The two Schemes put into effect the changes introduced by the Workmen's Compensation and Benefit (Amendment) Act, 1965 for old cases—that is, for persons with a disability due to employment before the Industrial Injuries Act came into force on 5th July, 1948. Although the Industrial Injuries Act, 1946, repealed the Workmen's Compensation Acts, their provisions continued in force for these old cases. Compensation for old cases remained the liability of employers and was related to the loss of earnings—as defined in the old legislation—due to the injury.
Many measures were adopted after 1948 providing for payments from the Industrial Injuries Fund to meet hardship among these men, with the result that a very complex system evolved. The Workmen's Compensation and Benefit (Amendment) Act, 1965, not only extended the scope of these allowances to another 10,000 men, but also rationalised the whole complex of allowances. At this point it is only just that I should pay tribute to both sides of the House for the ease with which the original Act went through Parliament and enabled us—so early tonight—to bring this scheme before the House.
Old cases fall broadly into two groups. First, men on workmen's compensation. They will be dealt with under the Workmen's Compensation (Supplementation) Scheme. Secondly, the time-barred men, who will be dealt with under the Pneumoconiosis, Byssinosis and Miscellaneous Diseases Benefit Scheme.
The current schemes will be replaced by the new ones, for which the present administrative board will continue to function. The board for each scheme consists of the same personnel, namely, a chairman and a deputy chairman, who are both experienced lawyers, members appointed by the Ministry after consultation with the employers' and employees' association, two from each side, and two senior members of the Minister's staff.

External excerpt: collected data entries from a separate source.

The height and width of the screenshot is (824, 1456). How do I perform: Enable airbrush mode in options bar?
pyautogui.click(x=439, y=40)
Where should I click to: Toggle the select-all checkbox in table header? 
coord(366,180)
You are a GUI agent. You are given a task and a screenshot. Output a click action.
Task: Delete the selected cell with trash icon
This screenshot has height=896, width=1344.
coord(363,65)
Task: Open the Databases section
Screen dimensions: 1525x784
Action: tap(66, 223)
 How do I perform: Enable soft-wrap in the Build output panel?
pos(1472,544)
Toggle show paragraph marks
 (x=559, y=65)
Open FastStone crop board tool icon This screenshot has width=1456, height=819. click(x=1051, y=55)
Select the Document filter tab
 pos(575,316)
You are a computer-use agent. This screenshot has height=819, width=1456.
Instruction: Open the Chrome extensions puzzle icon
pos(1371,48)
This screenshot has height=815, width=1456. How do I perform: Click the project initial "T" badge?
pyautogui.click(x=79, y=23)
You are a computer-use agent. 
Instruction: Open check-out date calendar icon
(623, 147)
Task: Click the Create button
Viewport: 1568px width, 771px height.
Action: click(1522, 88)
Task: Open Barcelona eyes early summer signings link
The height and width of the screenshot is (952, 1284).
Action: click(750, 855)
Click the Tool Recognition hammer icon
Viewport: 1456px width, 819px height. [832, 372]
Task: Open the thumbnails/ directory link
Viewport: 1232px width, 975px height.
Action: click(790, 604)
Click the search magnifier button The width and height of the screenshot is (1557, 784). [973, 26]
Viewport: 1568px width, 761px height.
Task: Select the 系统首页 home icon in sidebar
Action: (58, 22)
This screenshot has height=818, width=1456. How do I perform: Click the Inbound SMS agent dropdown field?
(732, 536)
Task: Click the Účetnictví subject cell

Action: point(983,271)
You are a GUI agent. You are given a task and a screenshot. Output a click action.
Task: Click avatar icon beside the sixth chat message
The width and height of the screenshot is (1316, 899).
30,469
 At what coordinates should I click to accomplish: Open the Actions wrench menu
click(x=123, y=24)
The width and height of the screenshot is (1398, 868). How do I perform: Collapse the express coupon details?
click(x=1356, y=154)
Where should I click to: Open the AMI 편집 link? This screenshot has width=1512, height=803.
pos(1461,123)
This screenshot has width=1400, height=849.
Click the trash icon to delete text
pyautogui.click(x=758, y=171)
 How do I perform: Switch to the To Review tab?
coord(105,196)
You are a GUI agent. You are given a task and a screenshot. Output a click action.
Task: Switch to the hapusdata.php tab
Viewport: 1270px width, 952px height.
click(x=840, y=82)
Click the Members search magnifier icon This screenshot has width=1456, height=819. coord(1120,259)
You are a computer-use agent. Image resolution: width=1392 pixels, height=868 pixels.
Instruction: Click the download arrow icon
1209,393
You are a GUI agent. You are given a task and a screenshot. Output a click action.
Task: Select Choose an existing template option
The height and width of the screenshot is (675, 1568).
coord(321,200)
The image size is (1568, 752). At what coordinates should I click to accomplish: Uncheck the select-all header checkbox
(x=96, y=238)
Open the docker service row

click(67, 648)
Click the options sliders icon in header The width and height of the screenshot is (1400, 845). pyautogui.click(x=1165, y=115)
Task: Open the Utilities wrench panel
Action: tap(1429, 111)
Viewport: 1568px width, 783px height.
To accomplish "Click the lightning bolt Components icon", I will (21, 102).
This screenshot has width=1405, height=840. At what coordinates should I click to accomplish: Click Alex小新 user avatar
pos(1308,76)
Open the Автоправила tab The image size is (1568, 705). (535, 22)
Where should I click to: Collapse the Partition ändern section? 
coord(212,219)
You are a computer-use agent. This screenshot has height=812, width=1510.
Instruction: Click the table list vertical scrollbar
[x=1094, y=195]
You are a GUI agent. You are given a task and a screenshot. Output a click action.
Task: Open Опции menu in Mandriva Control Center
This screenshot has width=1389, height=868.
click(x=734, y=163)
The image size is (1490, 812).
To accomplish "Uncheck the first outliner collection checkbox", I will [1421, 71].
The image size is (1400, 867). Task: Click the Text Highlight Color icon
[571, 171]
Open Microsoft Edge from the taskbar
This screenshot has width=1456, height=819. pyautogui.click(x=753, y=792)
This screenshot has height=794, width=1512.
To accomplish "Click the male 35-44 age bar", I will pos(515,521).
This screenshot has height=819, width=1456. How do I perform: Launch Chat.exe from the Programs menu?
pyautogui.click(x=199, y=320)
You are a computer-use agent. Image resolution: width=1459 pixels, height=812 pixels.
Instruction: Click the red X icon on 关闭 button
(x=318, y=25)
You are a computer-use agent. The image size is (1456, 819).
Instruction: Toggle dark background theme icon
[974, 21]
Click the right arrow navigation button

The draft schemes reproduce much of the material of the existing schemes, for example, the rules for claims and payments, adjudication and conduct of business. The only changes are those necessary to give effect to the requirements of the 1965 Act. It is important, because these are complicated matters, that I should emphasise that the only changes are those necessary to give effect to the requirements of the 1965 Act. Both also contain the usual provisions to ensure a smooth transition from the old to the new Schemes.
Some of my hon. Friends and others who are interested in these matters have expressed the view that the interpretation of Schedule 1 is somewhat difficult. I am not surprised that those who have had to follow these matters over the years—and I pay tribute to the trade union and miners' groups on this—have found some difficulty in this matter. However, the leaflets which we will issue will have a table set out in a more direct form.
The Schedule must be read with particular reference to Article 5 (2) of the draft Statutory Instrument. The first column refers to the loss of earnings as estimated by the board and not the loss of earnings as estimated for workmen's compensation purposes. A loss of earnings of between 1s. and 9s. 11d. will qualify for the 2s. 6d. rate of allowance, and a loss of earnings of between 10s. and 19s. 11d. will qualify for an allowance of 5s., and so on, down the table of allowances.
It is important to note that a person with a small loss of earnings for workmen's compensation purposes could qualify for the top, 47s. 6d., rate of lesser incapacity allowance if the board found loss of earnings of 125s. or more. A study of the first 1,000 cases being dealt with by the board suggests that a very high proportion of claimants will benefit in this way. That is why, on Second Reading, we felt that hon. Members who represented industrial areas where these old cases existed would find that a number of people who deserved it would receive benefit as a result of the implementation of this legislation.
The implementation of the 1965 Act called for a recasting of the existing supplementation scheme. This is effected by the draft scheme now before the House. Similarly, a scheme was required to deal with time-barred men, and the opportunity is taken to incorporate in the second draft scheme now before the House the existing schemes applying also to those men.
Altogether, the two new schemes will affect about 27,000 men. These include getting on for 5,000 totally disabled men, of whom over 1, 000 benefit under the "time-barred" scheme; and a further 12,000 partially disabled existing beneficiaries of whom about half are dealt with under each Scheme. Lastly, about 10,000 new beneficiaries will receive the new "lesser incapacity allowance". The cost of these improvements will be rather more than £1 million in the first year, declining thereafter.
The 1965 Act, which received the Royal Assent on 22nd December last, comes into operation on 1st March, and in order that these men will get their benefits from the earliest possible date these draft schemes are also planned to come into operation on 1st March. Once affirmative Resolutions have been secured from both Houses of Parliament, the schemes can formally be made, and the board administering them can go ahead with that part of its work which can only be initiated after these essential preliminaries have been completed.
To save time, all that can be done in advance of the normal making of the scheme will have been done, to bring into payment as many new allowances as possible on the first pay day after 1st March.